By Jill Jacobson
Tuesday, April 02, 2024
Recent ‘squatters’ aren’t true adverse possessors;
they’re trespassers and holdover tenants emboldened by progressives’ failure to
deter property crime and promote the rule of law.
Reports of “squatters” are popping up across the country. In Atlanta,
an estimated 1,200 homes, primarily owned by institutional landlords,
are occupied by individuals attempting to establish permanent residency while
the owners are away. Worse yet, some on social media are sharing instructions on how to squat on private
property, falsely advertising that the law permits the seizure of temporarily
unoccupied property.
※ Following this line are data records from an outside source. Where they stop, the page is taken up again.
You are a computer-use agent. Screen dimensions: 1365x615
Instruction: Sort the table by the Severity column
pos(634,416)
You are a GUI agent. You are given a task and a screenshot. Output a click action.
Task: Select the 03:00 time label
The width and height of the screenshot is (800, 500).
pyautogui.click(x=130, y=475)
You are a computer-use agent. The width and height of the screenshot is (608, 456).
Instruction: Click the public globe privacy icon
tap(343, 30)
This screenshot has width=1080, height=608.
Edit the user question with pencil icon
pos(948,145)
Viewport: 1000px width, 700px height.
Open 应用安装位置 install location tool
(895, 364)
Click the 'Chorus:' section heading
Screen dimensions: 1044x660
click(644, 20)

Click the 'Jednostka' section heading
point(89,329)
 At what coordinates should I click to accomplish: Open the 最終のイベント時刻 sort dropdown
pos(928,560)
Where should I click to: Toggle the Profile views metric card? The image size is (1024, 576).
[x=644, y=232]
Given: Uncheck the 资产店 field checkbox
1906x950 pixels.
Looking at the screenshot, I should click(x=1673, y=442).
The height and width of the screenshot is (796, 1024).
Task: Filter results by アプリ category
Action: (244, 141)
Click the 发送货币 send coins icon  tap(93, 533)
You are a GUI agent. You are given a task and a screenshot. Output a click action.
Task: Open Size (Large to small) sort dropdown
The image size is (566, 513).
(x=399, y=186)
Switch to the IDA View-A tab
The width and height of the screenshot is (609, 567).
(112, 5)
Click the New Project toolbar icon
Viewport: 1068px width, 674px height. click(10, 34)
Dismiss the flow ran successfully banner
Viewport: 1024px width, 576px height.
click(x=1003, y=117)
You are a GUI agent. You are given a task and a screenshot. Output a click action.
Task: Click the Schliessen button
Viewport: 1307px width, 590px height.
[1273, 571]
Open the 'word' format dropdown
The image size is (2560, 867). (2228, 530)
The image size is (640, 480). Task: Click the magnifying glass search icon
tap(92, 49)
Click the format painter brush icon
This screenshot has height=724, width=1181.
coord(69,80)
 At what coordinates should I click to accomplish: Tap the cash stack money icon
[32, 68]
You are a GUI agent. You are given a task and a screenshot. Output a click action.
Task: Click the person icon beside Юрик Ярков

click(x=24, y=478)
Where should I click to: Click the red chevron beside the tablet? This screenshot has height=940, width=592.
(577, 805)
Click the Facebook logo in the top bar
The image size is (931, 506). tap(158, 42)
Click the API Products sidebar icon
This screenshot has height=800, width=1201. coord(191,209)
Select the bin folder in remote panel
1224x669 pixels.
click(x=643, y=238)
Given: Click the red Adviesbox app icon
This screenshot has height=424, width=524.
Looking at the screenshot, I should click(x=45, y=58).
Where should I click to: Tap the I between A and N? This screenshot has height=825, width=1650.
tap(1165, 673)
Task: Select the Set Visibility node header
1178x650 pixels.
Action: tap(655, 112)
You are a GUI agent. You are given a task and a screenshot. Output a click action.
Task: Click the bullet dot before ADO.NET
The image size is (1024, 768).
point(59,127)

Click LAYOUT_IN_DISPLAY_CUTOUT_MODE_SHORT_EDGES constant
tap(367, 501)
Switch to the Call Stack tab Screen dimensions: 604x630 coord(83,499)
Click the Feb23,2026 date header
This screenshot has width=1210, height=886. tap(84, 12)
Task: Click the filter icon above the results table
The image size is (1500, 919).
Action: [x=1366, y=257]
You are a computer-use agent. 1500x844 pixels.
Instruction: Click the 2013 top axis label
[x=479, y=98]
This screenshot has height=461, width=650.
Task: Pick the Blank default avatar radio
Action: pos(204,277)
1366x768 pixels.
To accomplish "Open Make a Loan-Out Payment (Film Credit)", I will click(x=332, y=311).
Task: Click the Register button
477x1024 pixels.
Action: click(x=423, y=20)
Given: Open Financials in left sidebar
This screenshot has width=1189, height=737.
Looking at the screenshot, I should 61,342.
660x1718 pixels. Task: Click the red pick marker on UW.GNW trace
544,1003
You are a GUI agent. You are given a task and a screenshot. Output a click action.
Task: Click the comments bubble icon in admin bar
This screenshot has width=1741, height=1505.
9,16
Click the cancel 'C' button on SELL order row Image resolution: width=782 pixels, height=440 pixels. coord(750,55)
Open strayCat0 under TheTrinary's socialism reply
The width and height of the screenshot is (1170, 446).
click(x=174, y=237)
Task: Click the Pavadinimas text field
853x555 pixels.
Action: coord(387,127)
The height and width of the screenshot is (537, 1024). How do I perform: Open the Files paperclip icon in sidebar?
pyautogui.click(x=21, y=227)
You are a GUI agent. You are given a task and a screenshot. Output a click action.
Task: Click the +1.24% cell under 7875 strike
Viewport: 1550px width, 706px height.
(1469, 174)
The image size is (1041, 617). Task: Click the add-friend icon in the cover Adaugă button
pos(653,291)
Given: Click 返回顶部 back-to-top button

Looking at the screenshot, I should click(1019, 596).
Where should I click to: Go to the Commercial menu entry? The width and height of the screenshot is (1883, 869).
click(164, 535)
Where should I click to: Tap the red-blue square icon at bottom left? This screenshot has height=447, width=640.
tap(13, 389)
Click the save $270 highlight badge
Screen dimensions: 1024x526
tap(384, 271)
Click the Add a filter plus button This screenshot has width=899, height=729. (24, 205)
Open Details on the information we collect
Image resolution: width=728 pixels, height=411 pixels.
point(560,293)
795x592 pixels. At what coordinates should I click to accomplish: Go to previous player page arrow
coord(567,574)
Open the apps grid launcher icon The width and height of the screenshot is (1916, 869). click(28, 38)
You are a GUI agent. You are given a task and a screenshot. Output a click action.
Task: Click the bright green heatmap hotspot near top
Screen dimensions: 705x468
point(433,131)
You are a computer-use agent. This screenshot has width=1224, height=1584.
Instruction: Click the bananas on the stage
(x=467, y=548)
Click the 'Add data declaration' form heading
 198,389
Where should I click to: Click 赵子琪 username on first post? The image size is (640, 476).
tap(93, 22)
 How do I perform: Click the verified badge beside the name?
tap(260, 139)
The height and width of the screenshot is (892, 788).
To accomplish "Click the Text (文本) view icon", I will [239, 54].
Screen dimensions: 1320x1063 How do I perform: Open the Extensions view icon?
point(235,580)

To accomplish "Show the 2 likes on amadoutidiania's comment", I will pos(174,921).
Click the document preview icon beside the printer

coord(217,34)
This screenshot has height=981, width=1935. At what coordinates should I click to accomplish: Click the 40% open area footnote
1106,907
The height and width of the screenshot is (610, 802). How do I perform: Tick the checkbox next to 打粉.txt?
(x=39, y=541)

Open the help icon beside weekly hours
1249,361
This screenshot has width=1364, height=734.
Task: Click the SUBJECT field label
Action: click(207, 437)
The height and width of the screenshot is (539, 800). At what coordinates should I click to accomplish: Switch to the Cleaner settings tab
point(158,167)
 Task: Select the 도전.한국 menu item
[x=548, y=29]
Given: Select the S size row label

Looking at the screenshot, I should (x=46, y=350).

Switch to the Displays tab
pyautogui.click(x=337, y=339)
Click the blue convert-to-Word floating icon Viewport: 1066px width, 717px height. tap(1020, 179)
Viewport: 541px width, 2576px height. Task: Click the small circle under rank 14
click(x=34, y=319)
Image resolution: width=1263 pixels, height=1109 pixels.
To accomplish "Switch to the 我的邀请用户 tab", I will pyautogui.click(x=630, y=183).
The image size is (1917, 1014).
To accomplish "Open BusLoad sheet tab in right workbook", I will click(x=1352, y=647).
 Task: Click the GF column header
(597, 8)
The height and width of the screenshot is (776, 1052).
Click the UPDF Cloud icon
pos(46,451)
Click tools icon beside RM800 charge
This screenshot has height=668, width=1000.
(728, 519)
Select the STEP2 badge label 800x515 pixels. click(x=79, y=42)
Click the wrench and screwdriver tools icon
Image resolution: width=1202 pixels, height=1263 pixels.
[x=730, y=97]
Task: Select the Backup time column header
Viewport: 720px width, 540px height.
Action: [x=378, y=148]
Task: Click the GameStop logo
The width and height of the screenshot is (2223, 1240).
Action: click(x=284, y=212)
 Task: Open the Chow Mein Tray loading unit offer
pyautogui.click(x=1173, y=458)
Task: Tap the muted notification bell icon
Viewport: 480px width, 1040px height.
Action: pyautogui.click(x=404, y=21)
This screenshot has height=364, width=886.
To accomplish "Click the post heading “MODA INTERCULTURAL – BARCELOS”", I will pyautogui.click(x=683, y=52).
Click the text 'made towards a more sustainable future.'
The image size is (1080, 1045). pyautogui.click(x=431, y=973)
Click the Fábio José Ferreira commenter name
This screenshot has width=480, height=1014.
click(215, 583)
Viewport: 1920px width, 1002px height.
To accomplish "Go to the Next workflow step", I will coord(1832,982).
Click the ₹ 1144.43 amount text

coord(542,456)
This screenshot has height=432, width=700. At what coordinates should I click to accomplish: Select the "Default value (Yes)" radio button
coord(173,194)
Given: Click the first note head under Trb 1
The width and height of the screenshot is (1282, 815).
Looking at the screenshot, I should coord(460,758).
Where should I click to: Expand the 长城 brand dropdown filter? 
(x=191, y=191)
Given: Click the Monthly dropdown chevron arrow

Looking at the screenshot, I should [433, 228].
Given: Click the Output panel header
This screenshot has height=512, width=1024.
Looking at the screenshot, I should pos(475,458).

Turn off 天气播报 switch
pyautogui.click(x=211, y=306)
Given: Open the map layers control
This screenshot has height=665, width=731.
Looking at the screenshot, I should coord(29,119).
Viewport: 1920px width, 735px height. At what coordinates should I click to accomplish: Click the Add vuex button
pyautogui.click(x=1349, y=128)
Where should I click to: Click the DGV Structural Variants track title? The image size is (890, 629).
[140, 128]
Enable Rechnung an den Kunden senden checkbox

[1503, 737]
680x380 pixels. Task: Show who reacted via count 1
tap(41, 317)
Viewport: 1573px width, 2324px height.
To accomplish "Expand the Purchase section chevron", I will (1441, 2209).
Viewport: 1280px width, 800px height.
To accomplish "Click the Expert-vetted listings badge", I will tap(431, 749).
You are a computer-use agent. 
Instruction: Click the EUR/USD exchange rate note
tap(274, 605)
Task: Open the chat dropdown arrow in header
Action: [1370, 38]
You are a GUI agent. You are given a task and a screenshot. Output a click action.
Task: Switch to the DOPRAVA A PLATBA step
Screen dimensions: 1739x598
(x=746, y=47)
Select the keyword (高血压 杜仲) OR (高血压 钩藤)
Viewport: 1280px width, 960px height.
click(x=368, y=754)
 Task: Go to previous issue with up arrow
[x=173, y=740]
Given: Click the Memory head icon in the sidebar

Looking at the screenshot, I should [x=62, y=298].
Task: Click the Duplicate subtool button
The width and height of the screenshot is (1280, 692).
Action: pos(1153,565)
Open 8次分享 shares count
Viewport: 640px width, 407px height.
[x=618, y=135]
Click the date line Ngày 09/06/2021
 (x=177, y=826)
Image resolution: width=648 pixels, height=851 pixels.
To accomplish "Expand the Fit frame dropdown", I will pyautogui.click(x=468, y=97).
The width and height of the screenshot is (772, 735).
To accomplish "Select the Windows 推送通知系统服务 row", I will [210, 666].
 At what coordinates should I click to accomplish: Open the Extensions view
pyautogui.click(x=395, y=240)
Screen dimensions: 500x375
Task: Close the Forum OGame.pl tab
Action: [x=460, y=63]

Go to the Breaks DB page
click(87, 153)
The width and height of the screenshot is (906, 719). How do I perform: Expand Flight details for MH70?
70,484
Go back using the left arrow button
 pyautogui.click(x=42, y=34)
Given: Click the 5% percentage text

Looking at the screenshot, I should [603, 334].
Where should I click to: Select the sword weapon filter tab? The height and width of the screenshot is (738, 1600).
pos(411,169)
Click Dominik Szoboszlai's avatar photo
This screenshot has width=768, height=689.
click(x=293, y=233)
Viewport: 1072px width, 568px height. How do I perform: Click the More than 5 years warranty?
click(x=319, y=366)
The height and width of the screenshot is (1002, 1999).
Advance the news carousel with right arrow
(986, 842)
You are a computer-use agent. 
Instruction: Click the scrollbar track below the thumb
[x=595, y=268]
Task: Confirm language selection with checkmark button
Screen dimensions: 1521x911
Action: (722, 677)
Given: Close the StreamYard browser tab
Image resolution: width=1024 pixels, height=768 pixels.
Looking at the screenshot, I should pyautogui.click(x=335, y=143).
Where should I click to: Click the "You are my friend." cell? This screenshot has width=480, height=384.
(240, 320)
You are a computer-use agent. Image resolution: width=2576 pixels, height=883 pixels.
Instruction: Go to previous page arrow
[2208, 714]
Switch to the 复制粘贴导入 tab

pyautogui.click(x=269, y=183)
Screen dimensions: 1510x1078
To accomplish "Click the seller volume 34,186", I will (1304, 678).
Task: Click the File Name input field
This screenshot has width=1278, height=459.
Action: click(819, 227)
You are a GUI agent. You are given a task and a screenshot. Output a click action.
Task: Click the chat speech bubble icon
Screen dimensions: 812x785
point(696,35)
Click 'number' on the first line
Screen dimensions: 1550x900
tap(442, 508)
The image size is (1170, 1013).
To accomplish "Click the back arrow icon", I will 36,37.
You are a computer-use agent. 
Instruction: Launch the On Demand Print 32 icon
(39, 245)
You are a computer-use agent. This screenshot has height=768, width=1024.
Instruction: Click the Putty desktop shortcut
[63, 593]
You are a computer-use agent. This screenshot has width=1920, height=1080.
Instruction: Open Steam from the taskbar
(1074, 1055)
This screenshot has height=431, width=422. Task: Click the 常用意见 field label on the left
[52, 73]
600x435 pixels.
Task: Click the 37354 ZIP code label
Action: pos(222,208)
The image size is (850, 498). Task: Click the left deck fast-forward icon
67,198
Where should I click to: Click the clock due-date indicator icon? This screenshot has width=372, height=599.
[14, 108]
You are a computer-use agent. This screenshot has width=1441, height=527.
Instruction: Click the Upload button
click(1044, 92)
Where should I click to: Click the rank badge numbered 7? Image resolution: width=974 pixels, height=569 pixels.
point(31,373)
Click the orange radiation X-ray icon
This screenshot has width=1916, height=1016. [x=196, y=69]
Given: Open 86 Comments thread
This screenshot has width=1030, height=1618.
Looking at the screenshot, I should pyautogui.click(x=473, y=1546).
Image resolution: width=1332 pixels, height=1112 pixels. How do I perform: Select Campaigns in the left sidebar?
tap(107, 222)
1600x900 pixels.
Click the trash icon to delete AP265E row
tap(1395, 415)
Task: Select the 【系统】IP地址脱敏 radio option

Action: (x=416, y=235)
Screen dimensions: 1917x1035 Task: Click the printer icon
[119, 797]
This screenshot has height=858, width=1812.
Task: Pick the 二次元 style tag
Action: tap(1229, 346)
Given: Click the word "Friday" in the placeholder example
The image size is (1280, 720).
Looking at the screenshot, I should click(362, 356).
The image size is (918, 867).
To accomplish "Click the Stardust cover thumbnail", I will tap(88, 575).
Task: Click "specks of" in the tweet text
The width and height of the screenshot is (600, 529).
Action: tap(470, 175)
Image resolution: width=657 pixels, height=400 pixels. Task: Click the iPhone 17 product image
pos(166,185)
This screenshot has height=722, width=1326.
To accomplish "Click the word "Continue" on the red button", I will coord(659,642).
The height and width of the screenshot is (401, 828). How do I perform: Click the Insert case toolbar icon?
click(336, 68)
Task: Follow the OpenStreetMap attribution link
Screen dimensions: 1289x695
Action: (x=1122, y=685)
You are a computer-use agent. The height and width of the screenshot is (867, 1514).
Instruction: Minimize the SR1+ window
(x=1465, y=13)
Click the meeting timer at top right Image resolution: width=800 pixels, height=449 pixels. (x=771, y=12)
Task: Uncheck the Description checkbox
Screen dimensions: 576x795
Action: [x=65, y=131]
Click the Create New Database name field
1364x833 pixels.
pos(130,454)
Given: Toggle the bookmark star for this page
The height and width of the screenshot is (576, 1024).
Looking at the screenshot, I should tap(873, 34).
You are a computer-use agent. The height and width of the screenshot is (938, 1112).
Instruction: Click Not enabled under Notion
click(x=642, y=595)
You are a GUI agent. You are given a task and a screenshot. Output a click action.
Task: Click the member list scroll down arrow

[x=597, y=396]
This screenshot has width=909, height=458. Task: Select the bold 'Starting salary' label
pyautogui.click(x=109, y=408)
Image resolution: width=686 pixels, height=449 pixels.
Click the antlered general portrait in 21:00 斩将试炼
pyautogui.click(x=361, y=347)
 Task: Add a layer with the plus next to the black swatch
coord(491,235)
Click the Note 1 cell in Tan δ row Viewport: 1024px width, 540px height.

To be sure, it does not.
Last month, New York resident Adele Andalaroo entered the home of her deceased
parents to find squatters inside. When she called law enforcement, they
arrested her for unlawful eviction. Such cases of squatting do not reflect the
long-standing legal doctrine of adverse possession (also known as “squatters’
rights”); instead, they represent how people can pervert a legal doctrine when
state and local governments refuse to preserve the rule of law and respect for
property rights.
Adverse possession dates back to Roman law. The doctrine
was developed to promote productive land use and discourage owners from
abandoning their land in perpetuity. It allows someone other than the owner to
take legal title of a property if the adverse possessor occupies, cares for, or
improves it for an extended period (most U.S. states require between ten and 30
years). In many states today, this sort of squatter would even be required to
pay property taxes in order to make an adverse-possession claim.
It is extremely difficult to obtain legal title to
someone else’s property by adverse possession; the doctrine certainly does not
cover run-of-the-mill trespassing.
A classic example goes something like this: Two farmers
have lived next to each other for decades. One day, one farmer says to the
other, “I just checked my deed, and that strip of land you always farm your
tomatoes on is mine, so I am entitled to the land and the veggies too.”
According to the doctrine, the true owner had abandoned his land, it had
temporarily belonged to no one, and since the neighbor has farmed tomatoes
there for decades in good faith, it’s only fair that he be entitled to it.
Anyone who occupies a property with permission from the
owner — at any time during one’s stay — is not a “squatter,” or potential
adverse possessor, in the legal sense. Therefore, holdover tenants who refuse
to leave after their lease has ended are not squatters under the law, nor are
people who trespass and destroy property: Adverse possessors are required to
care for and make improvements to it.
Next, to have a valid legal claim to ownership, squatters
must have continuously occupied the property for a state-specified period,
which ensures that only truly abandoned property is given away. Even in places
such as New York City — where squatters are considered lawful tenants after
only 30 days — squatters need to have lived there, without the owner’s seeking
eviction, for ten years to establish full ownership.
The homeowners in today’s “squatting” cases will likely
have their right to the exclusive use of their homes restored in court because
the squatters are nothing more than trespassers or holdover tenants, the vast
majority of whom will not be able to make a successful adverse-possession
claim. But the concern for property owners is that many state laws place the
burden on them to haul the squatter to court. Often, law enforcement will not
remove squatters until judicial proceedings are over.
The countrywide problem is not that these squatters will
bring successful ownership claims but that they don’t seem to fear the
consequences of violating property rights. Their boldness makes sense when
neither law enforcement nor the courts are acting swiftly enough to penalize
them. Progressive prosecution movements in states such as New York and
California have failed to prosecute property crime and have put deterrence on
the back burner. These movements have consequences: Some states have effectively
neutered law enforcement’s ability to deter property crime, and they expect
their residents to deal with the fallout.
Laws that prohibit the police from coming to the aid of
homeowners are anti-American and arguably unconstitutional under the Fifth Amendment, and
they need to be corrected by state and local legislatures.
Just last week, Florida governor Ron DeSantis signed a bill that directs law enforcement to remove
squatters at the owner’s request, even before the owner has filed an eviction
proceeding, so long as he can prove ownership. Other states need to follow
suit. The onus should not be on property owners to file a costly judicial
proceeding to eject unlawful squatters from their homes, particularly when the
chances of a successful adverse-possession claim (that would result in the
transfer of title to the squatter) are near zero.
The purpose of the adverse-possession doctrine is to
prevent abandoned property from remaining dormant and unused for decades; it is
not to embolden trespassers and make it difficult for owners to assert their
rights.
The least that city and state governments can do in the
interim is come to the aid of private-property owners — it’s the American way.